AUD/USD
Commodity Prices - Nothing But Upside: Barring the steady price action of crude oil on the session, base metal prices continued on their upward path as gold contracts broke through 18-year highs to approach even closer to the ever psychological $500 resistance level. Additionally, copper prices continued in line with platinum contracts to multiyear highs. The anticipated increase in global demand of raw metals has fueled the resurgence of interest along with inflationary concerns. As a result, commodity bloc currencies like the Aussie have become the prime beneficiary of rising commodity prices.
Leading Indicators: Breaking through the recent consolidation, traders bid the U.S. currency leg lower against the Australian base in light of the leading economic indicators report. Rebounding from the previous decline, the October figure rose 0.9 percent. With hurricane disaster dampening last month's data, the current figure seems to be more reflective of the current conditions as consumer spending and confidence have risen in line with higher productivity figures. As a result, attention now lies with the upcoming release of the Federal Reserve's meeting minutes. Offering clues on the future direction of interest rates, traders will be scouring for mentions in regards to the possibility that inflation will be well contained going into the new year.
Technically Speaking: The Australian dollar made a strong push against the dollar in today's session before being cut short by a 38.2 fib at 0.7390/5 waiting in the wings. Another test at this resistance level will be met with dollar strength with a level at 0.7385 formed by a range high in the later half of 2004 and representing former support in July. Further north a confluence of a short term 50.0 fib and a longer term 23.6 fib at 0.7430/5 will present a larger level of resistance to trump. On the way down, support will come first from the rising trendline starting at the 13-month low at 0.7325. This relatively historical low at 0.7260 will be a major break for more dollar rallying.
EUR/AUD
More ECB Rhetoric: After Friday's momentum on interest rate confirmation, traders were slightly taken aback today as European Central Bank President Trichet stated with certainty that any near term interest rate hike should not be considered in a series hikes. Although most were not expecting such a scenario, it does bring to light the possibility that inflation may not be as pressing as earlier mentioned. Stating that rates needed to be "augmented" to fit price risks currently existent in the region, policy makers may now be issuing more rhetoric than application in order to boost near term interest in the single currency or regional investments. As a result, traders pared back previously long positions.
Thin Volume Trading: Thinner than normal volume hit the AUDUSD leg as stops were triggered above the 0.7350 price figure with an option barrier at 0.7375 being knocked out on the way higher to 0.7390. Additionally, with recent comments from the ECB President on near term interest rates, investor interest remains strong as the differential is considerably wide between the two economies.

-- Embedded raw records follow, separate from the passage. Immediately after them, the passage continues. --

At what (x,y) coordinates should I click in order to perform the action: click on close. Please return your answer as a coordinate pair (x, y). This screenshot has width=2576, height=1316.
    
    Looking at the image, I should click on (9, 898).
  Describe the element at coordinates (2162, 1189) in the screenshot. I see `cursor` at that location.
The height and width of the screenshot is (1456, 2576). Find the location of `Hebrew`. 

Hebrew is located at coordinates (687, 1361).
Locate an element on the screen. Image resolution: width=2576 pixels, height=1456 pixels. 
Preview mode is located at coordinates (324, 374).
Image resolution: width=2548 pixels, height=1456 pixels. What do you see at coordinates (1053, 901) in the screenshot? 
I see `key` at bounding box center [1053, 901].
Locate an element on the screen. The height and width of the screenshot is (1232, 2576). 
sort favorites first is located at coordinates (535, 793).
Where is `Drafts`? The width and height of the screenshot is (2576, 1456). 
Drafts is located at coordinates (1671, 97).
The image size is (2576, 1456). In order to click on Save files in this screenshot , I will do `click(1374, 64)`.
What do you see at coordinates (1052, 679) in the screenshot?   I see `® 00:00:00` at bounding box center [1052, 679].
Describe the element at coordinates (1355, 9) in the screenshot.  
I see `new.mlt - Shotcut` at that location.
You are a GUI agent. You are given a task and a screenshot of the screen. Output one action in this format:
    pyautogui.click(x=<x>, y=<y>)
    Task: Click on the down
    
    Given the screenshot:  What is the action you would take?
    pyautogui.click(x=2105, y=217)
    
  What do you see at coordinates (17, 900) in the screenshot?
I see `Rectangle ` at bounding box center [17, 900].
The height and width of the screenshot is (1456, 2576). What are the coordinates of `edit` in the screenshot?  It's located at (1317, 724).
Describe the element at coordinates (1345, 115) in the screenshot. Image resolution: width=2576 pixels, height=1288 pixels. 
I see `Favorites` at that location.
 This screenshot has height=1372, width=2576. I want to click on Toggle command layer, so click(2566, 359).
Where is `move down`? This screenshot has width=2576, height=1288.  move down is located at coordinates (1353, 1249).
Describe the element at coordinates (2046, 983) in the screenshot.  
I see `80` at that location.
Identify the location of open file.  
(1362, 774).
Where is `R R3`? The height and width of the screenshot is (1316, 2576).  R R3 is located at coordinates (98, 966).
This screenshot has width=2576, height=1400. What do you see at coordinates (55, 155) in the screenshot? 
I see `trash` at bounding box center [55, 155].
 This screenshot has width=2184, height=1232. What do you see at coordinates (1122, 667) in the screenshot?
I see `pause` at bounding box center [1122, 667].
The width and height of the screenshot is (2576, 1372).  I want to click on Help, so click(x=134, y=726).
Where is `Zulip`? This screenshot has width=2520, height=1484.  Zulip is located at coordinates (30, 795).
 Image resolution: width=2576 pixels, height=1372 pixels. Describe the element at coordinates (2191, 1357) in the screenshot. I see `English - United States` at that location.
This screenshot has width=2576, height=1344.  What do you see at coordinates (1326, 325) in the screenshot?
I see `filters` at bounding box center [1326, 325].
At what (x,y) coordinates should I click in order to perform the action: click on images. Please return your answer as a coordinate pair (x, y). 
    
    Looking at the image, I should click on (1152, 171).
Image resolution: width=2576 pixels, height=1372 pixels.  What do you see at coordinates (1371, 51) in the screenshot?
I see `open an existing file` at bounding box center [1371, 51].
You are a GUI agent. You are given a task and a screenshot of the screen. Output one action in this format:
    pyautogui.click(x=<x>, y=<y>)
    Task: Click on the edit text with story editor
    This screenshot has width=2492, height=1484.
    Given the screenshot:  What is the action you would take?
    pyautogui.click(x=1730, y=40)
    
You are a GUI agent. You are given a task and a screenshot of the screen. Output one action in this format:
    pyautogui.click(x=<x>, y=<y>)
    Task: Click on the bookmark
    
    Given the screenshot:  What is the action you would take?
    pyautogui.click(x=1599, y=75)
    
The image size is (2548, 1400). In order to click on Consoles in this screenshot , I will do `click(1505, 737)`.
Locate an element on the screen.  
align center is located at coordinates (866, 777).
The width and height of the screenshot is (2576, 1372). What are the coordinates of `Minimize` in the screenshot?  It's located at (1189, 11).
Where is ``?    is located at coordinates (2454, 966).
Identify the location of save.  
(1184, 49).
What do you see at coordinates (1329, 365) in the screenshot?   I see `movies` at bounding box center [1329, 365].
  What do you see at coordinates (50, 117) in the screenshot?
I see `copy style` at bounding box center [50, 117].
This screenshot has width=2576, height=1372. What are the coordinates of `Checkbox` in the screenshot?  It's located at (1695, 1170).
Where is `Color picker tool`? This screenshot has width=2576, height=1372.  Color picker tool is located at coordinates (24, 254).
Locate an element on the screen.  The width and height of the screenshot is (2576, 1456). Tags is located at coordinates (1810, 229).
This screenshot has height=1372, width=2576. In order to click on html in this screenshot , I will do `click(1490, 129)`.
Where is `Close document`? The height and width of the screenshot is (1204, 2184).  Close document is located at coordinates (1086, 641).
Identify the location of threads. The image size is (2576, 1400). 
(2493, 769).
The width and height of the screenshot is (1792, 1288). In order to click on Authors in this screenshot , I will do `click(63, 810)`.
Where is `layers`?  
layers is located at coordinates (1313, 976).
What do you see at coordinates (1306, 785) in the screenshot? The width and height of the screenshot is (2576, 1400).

Technically Speaking: A strong push for the Australian dollar moved has further carved out the range the single currency has formed against the euro. The 50.0 fib level at 1.5945/50, though not acting as an exact turning point for support, has acted as a relative support level for the past two months. The 61.8 fib further down at 1.5865/70 will be another level of indecision for the pair with a breach likely not ubstructed until a range support from a few months back at 1.5725/30 comes into veiw. A euro rally would move on the range high 1.6093 once again which has been capped by a long term 61.8 fib level a little higher at 1.6800.
USD/CAD
Disappointing Data: Retail sales in the world's eighth largest economy dipped as consumers, plagued by higher energy prices, reduced their purchases of automobiles. The headline figure dipped 0.9 percent on the month. As a result, barring the commodity driven buying today, earlier speculation had the currency pair in favor of the greenback as lower retail sales jeopardizes further near term rate hikes. Nonetheless, rising commodity prices, including a slight resurgence in crude oil demand as weather forecasts foresee snow in the Northeast, have buoyed the Canadian dollar as we eneter the Asian session.
Technically Speaking: A strong Canadian dollar break of the 38.2 fib of the month long dollar rally at 1.1850 brought into view a second fib level, this one the 50.0 of the same rally at 1.1805/10 which gave the next level of support. A break below 1.1800 would be needed to achieve a true loonie trend which would lead to an eventual move to 1.1715/1700 which has been a level of indecision before. If dollar bulls can take back control, the former support at 1.1850 would be near resistance with a falling trendline at 1.1895 being another level for loonie bids to mount a defense.
Richard Lee is a Currency Strategist at FXCM.